Report how many lines of the records contain the string "what", treating uppercase and lowercase as distinct. Give only the number.

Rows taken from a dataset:
# # # #

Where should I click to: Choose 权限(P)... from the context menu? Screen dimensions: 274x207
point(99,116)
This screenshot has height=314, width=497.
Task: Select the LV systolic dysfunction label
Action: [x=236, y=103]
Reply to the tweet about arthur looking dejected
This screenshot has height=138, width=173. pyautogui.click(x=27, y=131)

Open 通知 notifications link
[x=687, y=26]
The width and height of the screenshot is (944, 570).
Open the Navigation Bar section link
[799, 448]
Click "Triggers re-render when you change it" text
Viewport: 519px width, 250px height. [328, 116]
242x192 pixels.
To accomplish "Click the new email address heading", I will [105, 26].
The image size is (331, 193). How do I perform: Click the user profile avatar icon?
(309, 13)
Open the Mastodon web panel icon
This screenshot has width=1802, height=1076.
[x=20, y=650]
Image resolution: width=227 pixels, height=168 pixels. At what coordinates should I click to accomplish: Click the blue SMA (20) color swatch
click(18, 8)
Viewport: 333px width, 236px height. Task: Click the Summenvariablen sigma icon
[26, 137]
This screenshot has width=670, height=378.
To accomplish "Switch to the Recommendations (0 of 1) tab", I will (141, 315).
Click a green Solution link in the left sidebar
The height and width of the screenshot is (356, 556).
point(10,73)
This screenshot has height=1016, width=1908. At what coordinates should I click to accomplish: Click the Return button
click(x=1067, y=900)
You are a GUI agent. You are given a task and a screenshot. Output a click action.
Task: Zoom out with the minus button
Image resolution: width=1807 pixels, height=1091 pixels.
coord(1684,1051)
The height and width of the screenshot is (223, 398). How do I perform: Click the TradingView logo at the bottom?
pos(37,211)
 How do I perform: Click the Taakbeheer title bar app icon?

# # # #

▸ **Response to this exercise**
2